Gut feeling is a trap
We love the myth of the intuitive founder. The genius who wakes up with a billion-dollar idea and executes on “vibes.”
But Temitope doesn’t buy into this. “Today, most people start businesses because of a gut feeling,” he says. “But gut feeling doesn’t tell you if a supermarket will succeed on Street A vs. Street B. Research does.”
He brings up the example of Walmart. Jeff Bezos and Sam Walton didn’t dominate the world because they “trusted their gut.” They dominated because they were obsessed with data. They visited competitors. They counted foot traffic. They analysed pricing down to the cent.
Temitope’s argument is simple: Passion creates the spark, but research builds the fire.
If you are launching a product today and haven’t conducted a Strategic Audit, you are essentially taking a gamble.
He encourages people to pressure-test their ideas with structured frameworks like:
VRIO Analysis: Is your resource Valuable, Rare, Inimitable, and Organised?
Porter’s Five Forces: Do you actually have power in your market, or are your suppliers and competitors the ones dictating the terms?
The Fish Paradox and the Fintech bubble
“We are solving the wrong problems.”
If you take one thing away from this interview, let it be this section. Temitope expresses a frustration that many of us feel but rarely articulate: Why is everyone building a Neobank when we don’t have food security?
He dropped a statistic that felt like a punch in the gut:
“We import fish. Almost 1.8 million tons. Yet, we export fish to places like Switzerland. We have the ocean. We have aquatic nature. So what is going on?”
This is what Temitope calls a Hard Problem.
Fintech is “easy” (relatively speaking). It’s software. It’s clean. Agriculture, logistics, and hardware? That’s hard. That’s messy. That involves supply chains, roads, and sweat.
But that is exactly where the opportunity is.
Temitope argues that the next wave of African unicorns won’t be the ones helping us move money; they will be the ones helping us move things.

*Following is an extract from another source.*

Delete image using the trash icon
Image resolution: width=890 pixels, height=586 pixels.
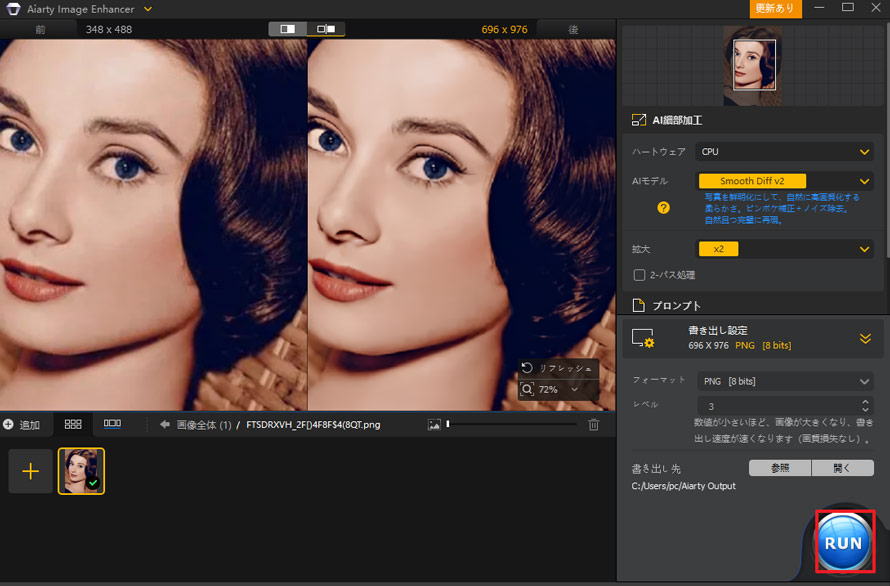tap(593, 425)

They will be the ones fixing the broken infrastructure that forces a country with an ocean to import frozen fish.
He wants people to stop looking at what is trending on tech news sites and look at what is broken on your street.
His drive
Where does the drive to fix this come from?
For Temitope, it started with a pair of leg braces.
Born with Erb Palsy (a birth injury causing weakness or paralysis in an infant’s arm and shoulder due to damage to the nerves), he spent his childhood in and out of hospitals. In school, kids called his braces funny names.
It would have been easy to retreat. To look for a safe, quiet life. Instead, he leaned in. He accepted the nickname. He adopted a philosophy that borders on aggressive stoicism:
“I was born this way. It’s not my fault. But if I’m going to make anything of this life, it’s on me.”
From Printivo to GetEquity, his career has been about removing friction and creating access. Now, his eyes are set on the bigger picture: conglomerates that tackle agriculture, housing, and infrastructure.